Wednesday, January 7, 2026

The Coming Reset:


The Great Currency Reset


Recently, Shelby and I discussed on the Revive The Table podcast1 how tokenization and digital, programmable “money” would be ushered in for common use. In this short report, I want to further discuss this and what the current Trump administration is perhaps trying to do behind the scenes.

The push for a digital, one world order currency has been in the books for quite some time. All the way back in the ‘80s, the London-based and Rothschild-affiliated The Economist magazine displayed infamous cover art with a phoenix - an occultic bird that rises up out of the ashes of destruction and shines forth a new light on a new age of beginnings and rebirth - standing over a pile of burning dollars and a headline that read, “Get Ready For A World Currency,” an early allusion to future central bank digital currencies (CBDCs), Bitcoin, stablecoins and tokenized assets. Fast forward 33 years later and The Economist then wrote2 in 2021 about “Govcoins,” saying, “Get ready for Fedcoin and the e-euro.”

As I have documented repeatedly in my research on tokenization, BlackRock CEO Larry Fink is of course a massive proponent of it; and his world-leading asset management firm revealed how governments and central banks plan to usher in CBDCs, stablecoins and tokenized assets.

In 2019, written in advance of the Jackson Hole, Wyoming, Symposium, BlackRock published a document3 titled “Dealing with the next downturn: From unconventional monetary policy to unprecedented policy coordination.” The document openly called for countries to explicitly inflate their currencies in a bid to transfer economies into CBDCs and stablecoin assets. The authors wrote:

“Unprecedented policies will be needed to respond to the next economic downturn. Monetary policy is almost exhausted as global interest rates plunge towards zero or below. Fiscal policy on its own will struggle to provide major stimulus in a timely fashion given high debt levels and the typical lags with implementation.

“Without a clear framework in place, policymakers will inevitably find themselves blurring the boundaries between fiscal and monetary policies. This threatens the hard-won credibility of policy institutions and could open the door to uncontrolled fiscal spending.

“This paper outlines the contours of a framework to mitigate this risk so as to enable an unprecedented coordination through a monetary-financed fiscal facility. Activated, funded and closed by the central bank to achieve an explicit inflation objective, the facility would be deployed by the fiscal authority.

The rise of central bank-issued electronic money (not cryptocurrencies) might achieve these objectives in ways that were not previously possible.”

In August, I wrote an article4 citing comments from Chris Giancarlo, former chairman of the U.S. Commodity Futures Trading Commission (CFTC), who said the quiet part out loud: the dollar and other world currencies would be devalued and face a “consolidation point,” resulting in CBDCs and stablecoins.

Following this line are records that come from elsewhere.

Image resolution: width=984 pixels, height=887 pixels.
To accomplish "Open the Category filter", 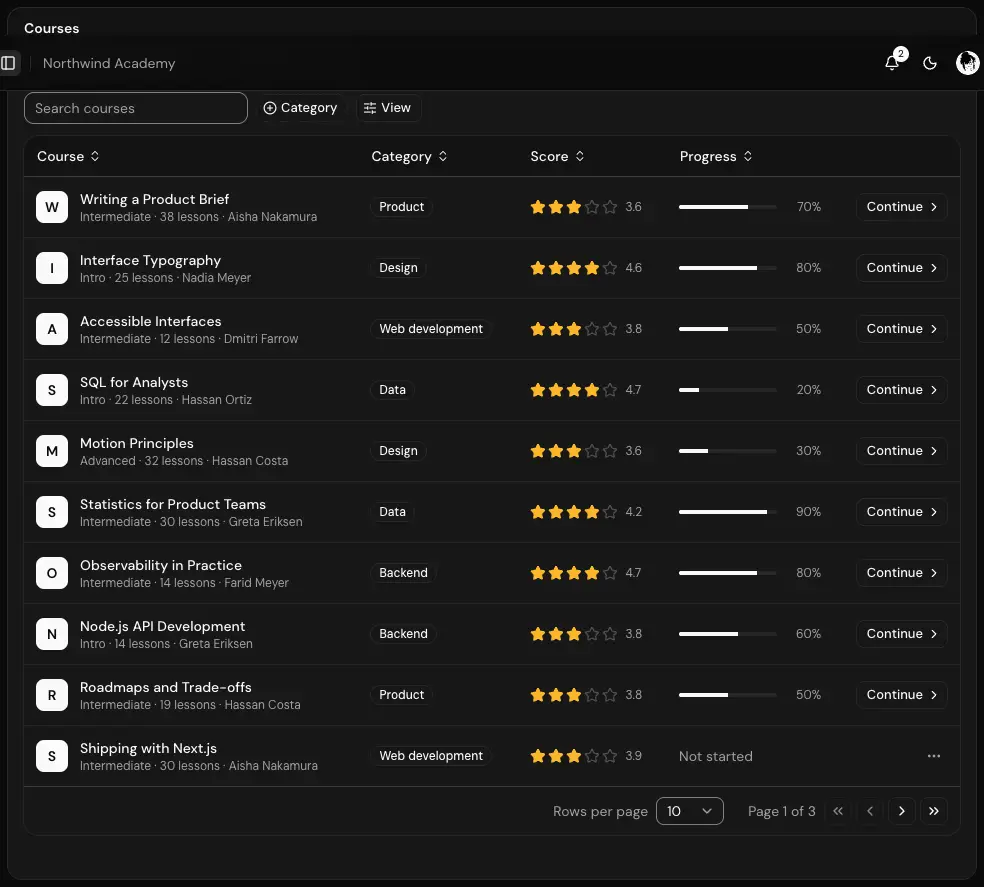I will 301,108.
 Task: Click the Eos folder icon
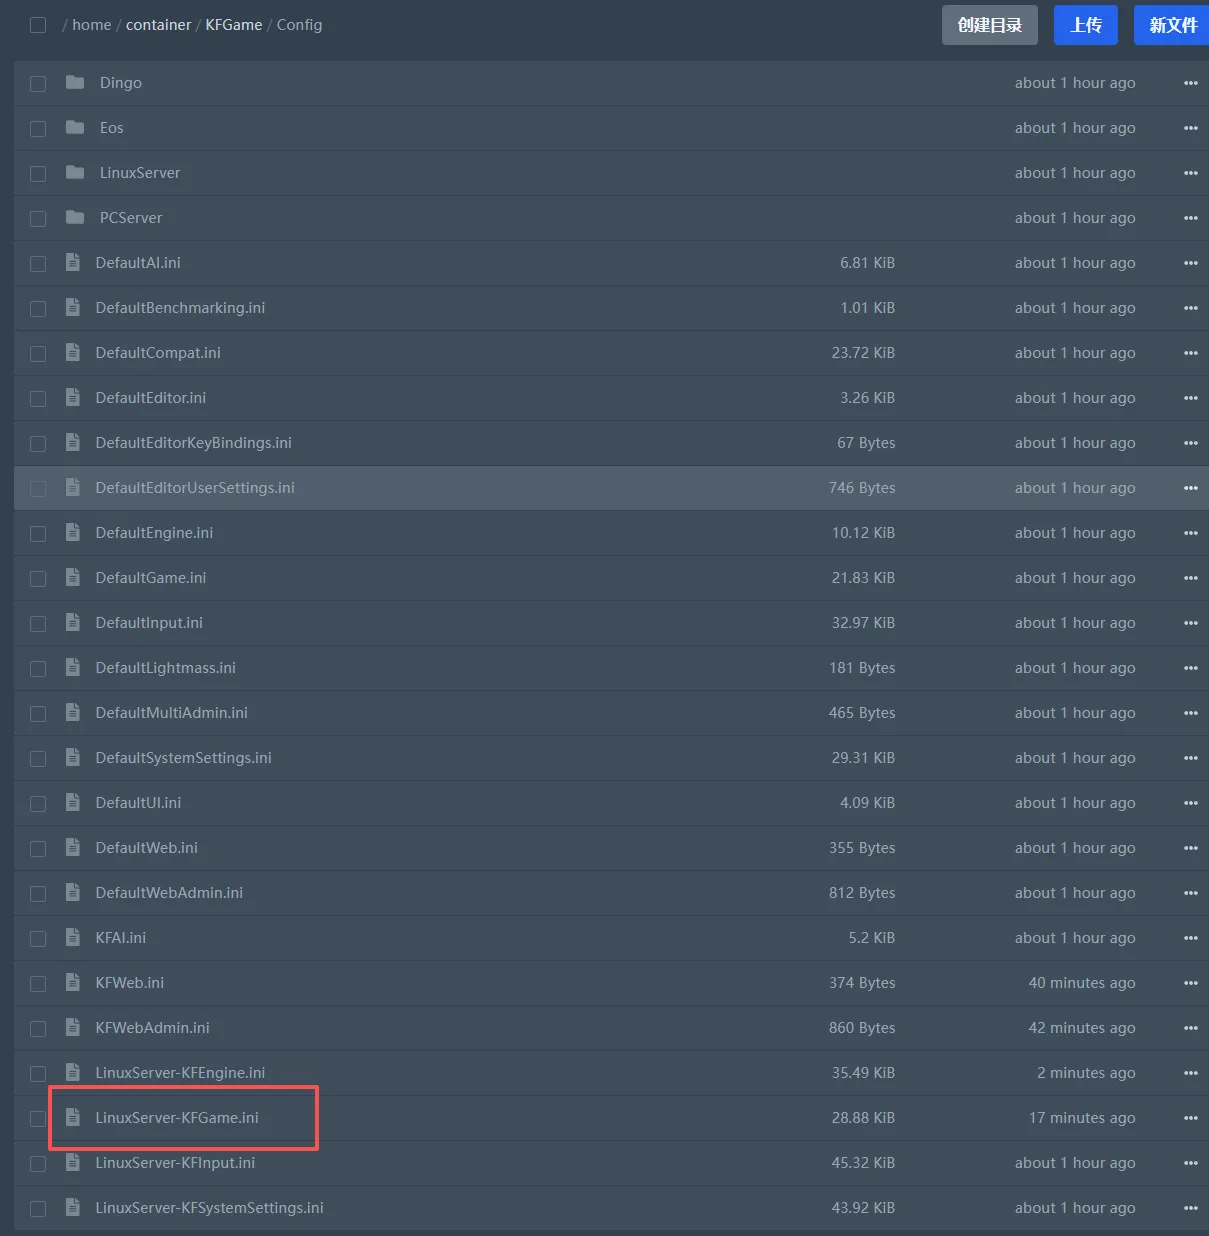(x=75, y=128)
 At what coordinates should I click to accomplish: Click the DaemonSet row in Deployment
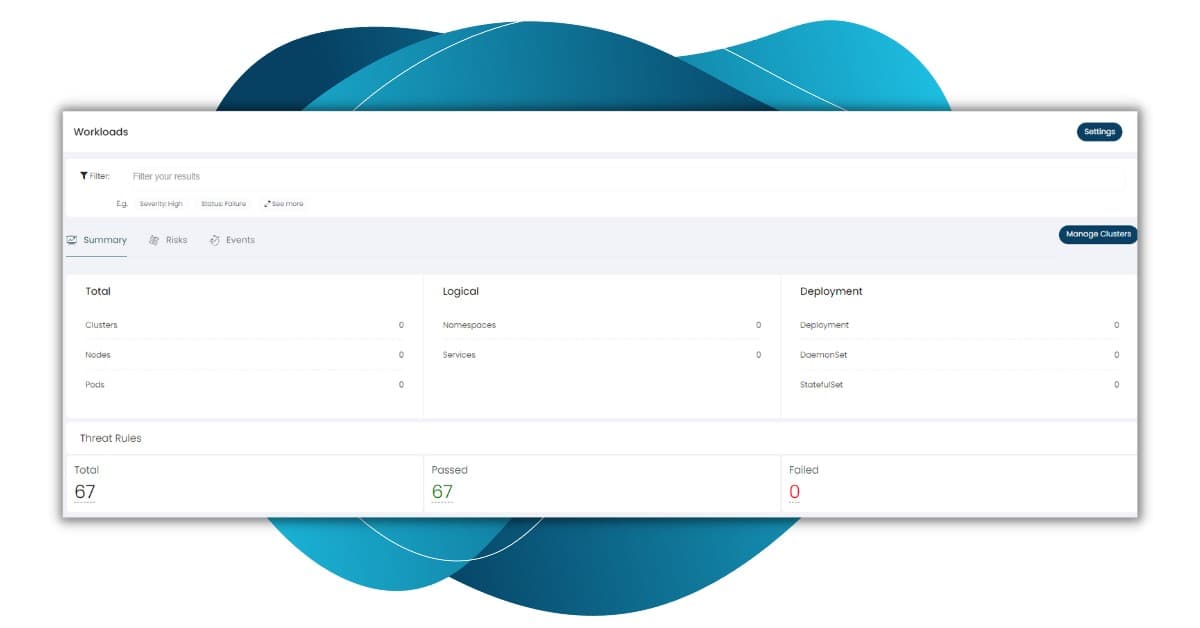tap(958, 355)
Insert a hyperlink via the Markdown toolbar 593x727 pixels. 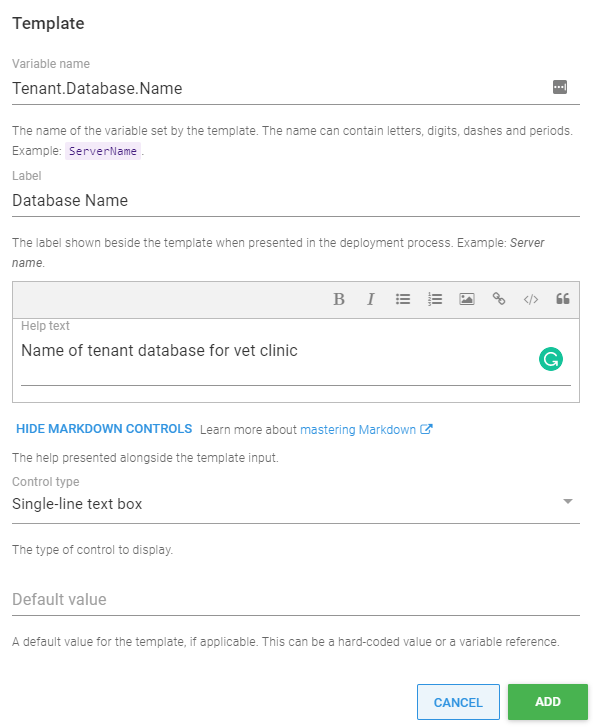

Giancarlo sees stablecoins as an attractive alternative to the failing dollar.

“Dollar-based stablecoins are going to functionally replace failed currencies in many parts of the world. But that’s only one use. They’re also going to supply in many parts of the developed world a 24/7/365 ability to move money around the globe.

“And let’s face it, our existing traditional financial system has done a terrible job of providing low-cost, fast ability to move money. If I were to fly to London tomorrow, and I needed to get $10,000 there, it’d be much quicker for me to stuff the cash in a suitcase than it would be to wire it to London. And that’s just a failure of the existing system.

“And that’s something that stablecoins have very much in their crosshairs. So this is coming.”

In July, when Americans were distracted by the Jeffrey Epstein debacle, President Trump signed the Genius Act,5 which provides federal regulations for stablecoins. The bill allows corporations to become “banks” and issue their own tokenized money assets backed 1:1 by the dollar and U.S. treasuries. Per the White House fact sheet: “The GENIUS Act will generate increased demand for U.S. debt and cement the dollar’s status as the global reserve currency by requiring stablecoin issuers to back their assets with Treasuries and U.S. dollars.”6

Stablecoins, as I detailed at the time, are identical to CBDCs, but differ in that stablecoins are are privatized and allow third-party companies and banks to manage and issue the digital tokens, which are then linked back to the Treasury Department which, of course, has a direct line leading back to the central bank, the Federal Reserve.